Атмосфера на даче сложилась непринужденная, почти семейная. Две дочери посла, как это делают все дети во всех странах, подарили дедушке свои рисунки. Джейн Томпсон тоже преподнесла отцу прощальный подарок. Мило улыбаясь, на своем не очень правильном русском языке она сказала, что долго раздумывала, что бы подарить не для собрания пыли на полке. Тут она вытащила из своей сумки небольшую коробочку и достала оттуда грубовато сделанную толстостенную большую стеклянную рюмку. На лице отца проступило откровенное недоумение. Он пригляделся: рюмка выглядела необычно: казалась почти полной.
Джейн Томпсон насладилась произведенным эффектом. Продолжая улыбаться, стала пояснять: на такой должности, как у отца, часто приходится бывать на приемах. В России, где такая масса тостов, это тяжелая для здоровья работа. Она не раз наблюдала, как заставляют пить до дна.

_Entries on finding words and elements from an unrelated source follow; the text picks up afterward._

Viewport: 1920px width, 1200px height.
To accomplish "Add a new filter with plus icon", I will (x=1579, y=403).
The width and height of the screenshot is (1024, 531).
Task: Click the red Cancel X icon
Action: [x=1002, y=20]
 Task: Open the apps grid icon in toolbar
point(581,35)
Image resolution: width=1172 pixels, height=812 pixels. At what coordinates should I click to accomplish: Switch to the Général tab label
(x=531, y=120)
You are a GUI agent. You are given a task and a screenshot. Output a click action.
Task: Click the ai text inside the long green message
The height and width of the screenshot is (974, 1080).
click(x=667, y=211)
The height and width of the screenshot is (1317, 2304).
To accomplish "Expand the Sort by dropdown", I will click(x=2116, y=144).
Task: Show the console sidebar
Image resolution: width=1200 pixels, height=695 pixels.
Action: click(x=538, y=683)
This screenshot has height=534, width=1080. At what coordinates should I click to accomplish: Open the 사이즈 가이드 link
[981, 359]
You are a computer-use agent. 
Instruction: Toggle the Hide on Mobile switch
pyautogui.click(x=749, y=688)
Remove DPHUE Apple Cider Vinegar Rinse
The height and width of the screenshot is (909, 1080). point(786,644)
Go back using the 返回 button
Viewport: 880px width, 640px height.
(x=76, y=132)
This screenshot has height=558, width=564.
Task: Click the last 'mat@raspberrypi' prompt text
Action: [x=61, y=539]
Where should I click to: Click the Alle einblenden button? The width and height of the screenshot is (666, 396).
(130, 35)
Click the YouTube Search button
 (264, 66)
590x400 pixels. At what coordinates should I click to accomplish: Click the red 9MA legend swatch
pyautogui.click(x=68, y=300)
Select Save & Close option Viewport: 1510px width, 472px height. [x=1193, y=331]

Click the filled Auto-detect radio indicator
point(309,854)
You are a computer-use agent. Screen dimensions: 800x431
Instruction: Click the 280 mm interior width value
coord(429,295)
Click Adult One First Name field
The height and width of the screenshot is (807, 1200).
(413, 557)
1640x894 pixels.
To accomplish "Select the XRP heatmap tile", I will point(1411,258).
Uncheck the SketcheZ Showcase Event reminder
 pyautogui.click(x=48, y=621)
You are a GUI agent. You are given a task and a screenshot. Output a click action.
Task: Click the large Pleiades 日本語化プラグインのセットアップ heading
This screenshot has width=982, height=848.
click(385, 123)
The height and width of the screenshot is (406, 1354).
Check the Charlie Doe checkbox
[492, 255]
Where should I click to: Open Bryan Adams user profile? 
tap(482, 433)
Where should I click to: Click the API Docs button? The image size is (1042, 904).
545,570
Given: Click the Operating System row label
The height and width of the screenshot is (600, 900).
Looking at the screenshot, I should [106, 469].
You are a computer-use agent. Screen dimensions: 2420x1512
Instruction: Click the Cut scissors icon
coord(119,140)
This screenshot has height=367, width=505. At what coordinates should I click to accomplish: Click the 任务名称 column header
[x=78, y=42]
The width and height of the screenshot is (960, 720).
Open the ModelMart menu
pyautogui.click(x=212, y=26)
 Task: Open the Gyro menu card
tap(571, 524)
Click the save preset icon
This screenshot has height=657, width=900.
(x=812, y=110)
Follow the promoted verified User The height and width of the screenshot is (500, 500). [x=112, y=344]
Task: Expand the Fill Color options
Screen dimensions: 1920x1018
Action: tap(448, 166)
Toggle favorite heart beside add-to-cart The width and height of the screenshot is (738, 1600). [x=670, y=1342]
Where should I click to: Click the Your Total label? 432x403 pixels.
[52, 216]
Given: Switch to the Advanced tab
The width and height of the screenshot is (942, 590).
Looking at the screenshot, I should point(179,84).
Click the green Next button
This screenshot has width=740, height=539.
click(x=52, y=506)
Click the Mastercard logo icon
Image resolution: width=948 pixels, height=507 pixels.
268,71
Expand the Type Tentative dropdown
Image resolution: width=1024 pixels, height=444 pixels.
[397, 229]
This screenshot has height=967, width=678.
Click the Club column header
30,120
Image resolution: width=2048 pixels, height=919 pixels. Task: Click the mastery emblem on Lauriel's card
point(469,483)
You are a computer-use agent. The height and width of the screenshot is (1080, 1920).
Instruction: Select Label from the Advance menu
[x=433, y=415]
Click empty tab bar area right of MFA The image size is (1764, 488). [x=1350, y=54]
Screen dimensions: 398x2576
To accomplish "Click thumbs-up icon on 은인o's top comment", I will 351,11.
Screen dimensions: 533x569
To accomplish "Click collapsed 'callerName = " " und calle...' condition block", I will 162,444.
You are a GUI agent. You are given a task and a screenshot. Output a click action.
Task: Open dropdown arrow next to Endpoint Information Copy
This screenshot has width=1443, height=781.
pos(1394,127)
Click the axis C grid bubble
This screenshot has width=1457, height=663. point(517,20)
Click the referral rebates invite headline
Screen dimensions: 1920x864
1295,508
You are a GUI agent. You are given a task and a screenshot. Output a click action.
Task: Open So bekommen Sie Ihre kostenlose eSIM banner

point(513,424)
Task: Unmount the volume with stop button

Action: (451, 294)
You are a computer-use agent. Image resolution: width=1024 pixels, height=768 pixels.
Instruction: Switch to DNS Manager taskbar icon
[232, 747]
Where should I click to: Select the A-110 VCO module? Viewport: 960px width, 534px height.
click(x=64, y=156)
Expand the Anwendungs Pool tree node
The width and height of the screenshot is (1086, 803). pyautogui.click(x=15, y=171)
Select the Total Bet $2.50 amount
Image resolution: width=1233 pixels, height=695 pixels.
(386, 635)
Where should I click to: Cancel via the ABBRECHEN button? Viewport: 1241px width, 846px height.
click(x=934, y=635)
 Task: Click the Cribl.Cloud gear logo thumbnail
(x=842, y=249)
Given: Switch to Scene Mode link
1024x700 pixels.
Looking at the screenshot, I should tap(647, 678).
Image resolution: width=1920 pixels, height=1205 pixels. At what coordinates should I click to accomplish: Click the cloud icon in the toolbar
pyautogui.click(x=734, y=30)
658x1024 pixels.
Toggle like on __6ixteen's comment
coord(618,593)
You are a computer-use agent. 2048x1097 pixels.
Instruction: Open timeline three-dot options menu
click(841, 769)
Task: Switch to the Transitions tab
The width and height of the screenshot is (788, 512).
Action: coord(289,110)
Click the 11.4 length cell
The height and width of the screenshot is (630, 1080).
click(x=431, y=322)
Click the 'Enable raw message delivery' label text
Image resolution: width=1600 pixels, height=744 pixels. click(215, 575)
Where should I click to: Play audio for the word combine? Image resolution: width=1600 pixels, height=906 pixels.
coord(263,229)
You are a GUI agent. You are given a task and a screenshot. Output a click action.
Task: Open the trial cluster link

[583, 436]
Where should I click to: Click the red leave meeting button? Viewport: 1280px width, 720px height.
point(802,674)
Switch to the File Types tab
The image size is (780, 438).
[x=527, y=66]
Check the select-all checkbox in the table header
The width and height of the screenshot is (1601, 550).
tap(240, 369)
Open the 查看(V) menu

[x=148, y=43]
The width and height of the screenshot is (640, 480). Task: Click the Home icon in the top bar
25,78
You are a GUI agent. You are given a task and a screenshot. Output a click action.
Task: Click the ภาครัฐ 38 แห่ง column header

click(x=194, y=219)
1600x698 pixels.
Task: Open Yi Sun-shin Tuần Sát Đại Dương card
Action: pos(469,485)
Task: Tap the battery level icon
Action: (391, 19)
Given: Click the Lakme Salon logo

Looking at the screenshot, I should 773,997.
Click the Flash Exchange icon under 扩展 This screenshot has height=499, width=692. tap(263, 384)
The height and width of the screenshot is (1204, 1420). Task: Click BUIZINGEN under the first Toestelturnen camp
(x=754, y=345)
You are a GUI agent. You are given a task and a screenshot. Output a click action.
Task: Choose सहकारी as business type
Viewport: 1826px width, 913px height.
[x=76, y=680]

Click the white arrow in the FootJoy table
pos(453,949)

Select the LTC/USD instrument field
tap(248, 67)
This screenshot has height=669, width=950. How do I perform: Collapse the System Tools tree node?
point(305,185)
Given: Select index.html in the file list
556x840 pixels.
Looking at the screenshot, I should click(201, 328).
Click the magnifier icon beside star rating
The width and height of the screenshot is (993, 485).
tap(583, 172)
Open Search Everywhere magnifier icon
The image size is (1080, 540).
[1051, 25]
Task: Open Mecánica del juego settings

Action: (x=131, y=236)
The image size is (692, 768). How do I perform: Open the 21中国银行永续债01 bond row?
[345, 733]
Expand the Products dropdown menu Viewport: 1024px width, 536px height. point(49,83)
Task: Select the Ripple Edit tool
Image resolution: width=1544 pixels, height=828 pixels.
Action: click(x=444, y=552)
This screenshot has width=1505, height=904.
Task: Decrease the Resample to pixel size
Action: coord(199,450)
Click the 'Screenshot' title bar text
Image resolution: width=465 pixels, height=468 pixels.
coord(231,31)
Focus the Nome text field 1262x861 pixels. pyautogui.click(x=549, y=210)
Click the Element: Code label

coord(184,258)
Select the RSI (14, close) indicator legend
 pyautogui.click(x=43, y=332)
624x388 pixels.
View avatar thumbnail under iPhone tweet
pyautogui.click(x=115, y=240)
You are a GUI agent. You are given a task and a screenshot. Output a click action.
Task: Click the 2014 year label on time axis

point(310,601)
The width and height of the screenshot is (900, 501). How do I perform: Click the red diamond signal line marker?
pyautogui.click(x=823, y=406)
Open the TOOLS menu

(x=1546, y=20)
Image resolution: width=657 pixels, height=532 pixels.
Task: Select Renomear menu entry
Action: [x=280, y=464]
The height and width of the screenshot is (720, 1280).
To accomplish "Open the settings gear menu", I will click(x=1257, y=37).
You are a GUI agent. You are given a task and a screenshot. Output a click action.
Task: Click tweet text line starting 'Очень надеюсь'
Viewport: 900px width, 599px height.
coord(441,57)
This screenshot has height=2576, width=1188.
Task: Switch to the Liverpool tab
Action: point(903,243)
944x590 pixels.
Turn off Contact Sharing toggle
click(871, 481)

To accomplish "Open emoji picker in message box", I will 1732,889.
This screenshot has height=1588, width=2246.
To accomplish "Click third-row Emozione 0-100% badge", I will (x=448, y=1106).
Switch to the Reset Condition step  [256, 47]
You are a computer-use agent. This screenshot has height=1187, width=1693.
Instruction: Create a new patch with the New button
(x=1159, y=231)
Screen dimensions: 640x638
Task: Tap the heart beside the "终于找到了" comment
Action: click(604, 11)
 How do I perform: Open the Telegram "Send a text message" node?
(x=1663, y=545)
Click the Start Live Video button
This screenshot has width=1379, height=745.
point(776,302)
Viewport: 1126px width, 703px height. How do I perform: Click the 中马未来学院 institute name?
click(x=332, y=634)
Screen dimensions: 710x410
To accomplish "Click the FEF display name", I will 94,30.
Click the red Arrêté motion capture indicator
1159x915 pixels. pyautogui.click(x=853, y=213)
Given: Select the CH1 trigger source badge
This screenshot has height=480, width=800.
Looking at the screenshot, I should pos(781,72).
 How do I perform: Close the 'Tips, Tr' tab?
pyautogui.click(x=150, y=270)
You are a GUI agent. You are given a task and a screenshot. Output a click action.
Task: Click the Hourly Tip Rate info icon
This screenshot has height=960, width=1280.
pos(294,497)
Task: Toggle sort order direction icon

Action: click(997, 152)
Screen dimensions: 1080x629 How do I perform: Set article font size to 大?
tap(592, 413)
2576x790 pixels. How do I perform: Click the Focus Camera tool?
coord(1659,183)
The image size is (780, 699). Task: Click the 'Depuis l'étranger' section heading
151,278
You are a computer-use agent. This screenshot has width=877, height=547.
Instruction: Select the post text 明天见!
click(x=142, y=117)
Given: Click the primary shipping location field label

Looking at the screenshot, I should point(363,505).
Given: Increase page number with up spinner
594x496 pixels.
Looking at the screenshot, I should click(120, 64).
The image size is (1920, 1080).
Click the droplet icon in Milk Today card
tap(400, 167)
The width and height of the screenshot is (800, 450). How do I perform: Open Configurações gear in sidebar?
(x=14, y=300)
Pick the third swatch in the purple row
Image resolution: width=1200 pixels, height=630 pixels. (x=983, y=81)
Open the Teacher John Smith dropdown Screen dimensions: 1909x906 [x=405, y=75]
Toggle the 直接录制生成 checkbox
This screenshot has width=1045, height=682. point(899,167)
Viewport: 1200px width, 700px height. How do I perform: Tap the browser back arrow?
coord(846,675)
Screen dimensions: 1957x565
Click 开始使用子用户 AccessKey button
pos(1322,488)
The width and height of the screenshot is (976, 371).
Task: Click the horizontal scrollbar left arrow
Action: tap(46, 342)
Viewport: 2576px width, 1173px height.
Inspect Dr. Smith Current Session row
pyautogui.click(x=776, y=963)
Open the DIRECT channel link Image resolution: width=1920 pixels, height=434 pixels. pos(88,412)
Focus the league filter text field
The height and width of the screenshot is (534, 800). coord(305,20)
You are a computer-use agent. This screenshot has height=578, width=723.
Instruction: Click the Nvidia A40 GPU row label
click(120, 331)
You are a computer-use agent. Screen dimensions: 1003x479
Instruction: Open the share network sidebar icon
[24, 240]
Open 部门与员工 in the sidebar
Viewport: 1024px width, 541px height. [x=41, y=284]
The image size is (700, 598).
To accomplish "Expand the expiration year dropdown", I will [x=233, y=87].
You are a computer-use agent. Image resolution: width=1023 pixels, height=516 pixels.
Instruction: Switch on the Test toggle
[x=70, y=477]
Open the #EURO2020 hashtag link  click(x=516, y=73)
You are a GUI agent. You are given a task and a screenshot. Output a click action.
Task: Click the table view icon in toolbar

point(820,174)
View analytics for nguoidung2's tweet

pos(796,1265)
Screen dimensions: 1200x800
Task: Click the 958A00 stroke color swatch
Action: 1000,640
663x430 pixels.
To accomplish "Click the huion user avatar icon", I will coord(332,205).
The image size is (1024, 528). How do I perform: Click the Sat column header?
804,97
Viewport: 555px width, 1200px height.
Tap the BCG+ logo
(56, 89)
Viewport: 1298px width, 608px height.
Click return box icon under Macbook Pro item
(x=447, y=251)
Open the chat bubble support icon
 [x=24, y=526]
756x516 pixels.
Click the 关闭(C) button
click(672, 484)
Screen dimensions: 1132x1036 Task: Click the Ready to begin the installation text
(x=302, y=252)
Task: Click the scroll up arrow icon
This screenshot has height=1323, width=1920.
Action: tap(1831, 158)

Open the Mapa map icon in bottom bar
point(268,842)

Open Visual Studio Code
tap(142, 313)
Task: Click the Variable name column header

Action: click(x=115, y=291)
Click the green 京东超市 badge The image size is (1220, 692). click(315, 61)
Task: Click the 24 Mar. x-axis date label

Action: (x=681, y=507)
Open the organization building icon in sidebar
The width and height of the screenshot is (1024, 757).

С этой рюмкой отец сможет не переживать за столом, она всегда полна, и ее без опаски можно опорожнять раз за разом.
— Она внутри из стекла, — пояснила миссис Томпсон, — создается полное впечатление полной, а на самом деле там чуть-чуть.
Вплотную сблизив указательный и большой пальцы левой руки, она показала сколько.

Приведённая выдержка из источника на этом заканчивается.